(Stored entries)
((

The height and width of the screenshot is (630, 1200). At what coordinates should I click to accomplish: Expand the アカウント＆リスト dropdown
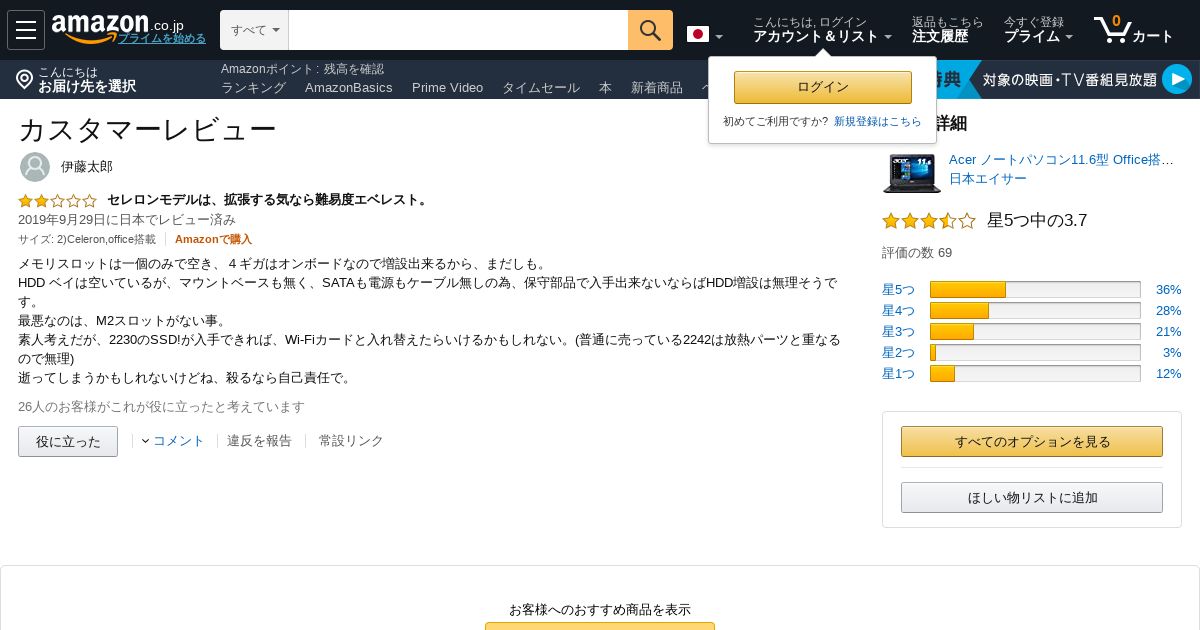click(x=822, y=36)
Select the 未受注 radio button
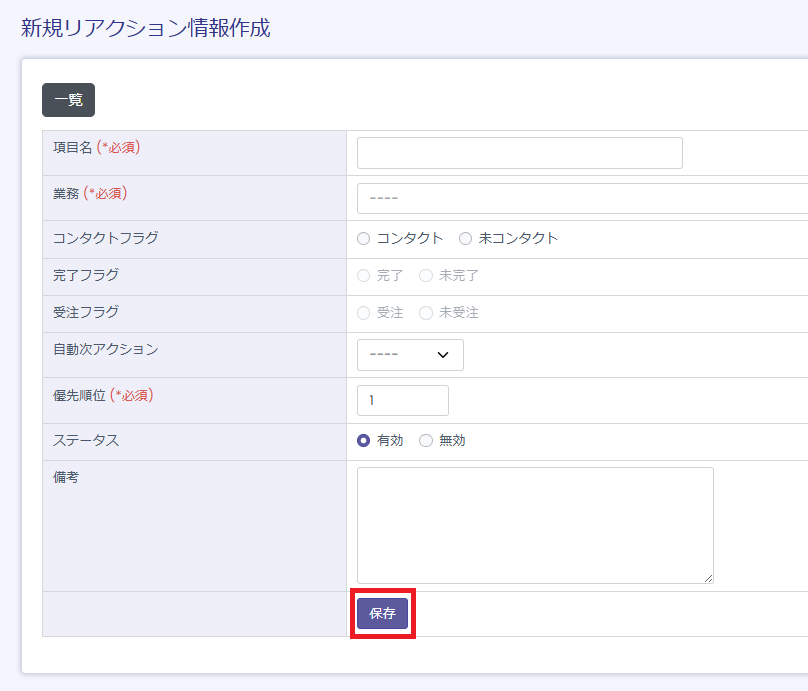Image resolution: width=808 pixels, height=691 pixels. [x=426, y=313]
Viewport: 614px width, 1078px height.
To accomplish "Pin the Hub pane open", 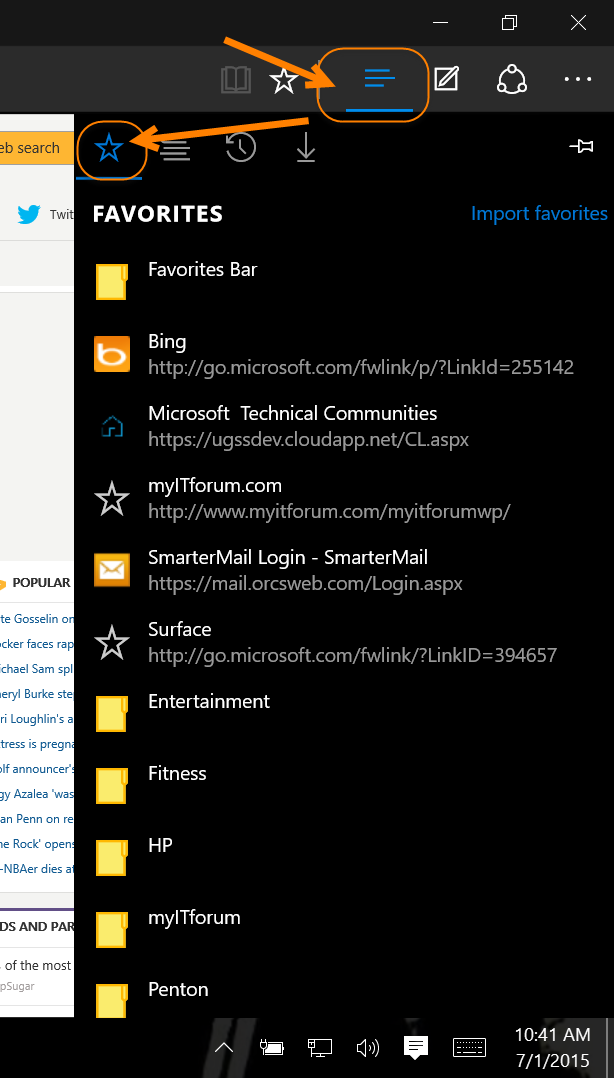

))

| What needs to be done |
From the line with "Viewport: 614px width, 1078px height." to the last line above, restate each line word for word, but skip the pictures.

| Written solution |
Viewport: 614px width, 1078px height.
To accomplish "Pin the Hub pane open", 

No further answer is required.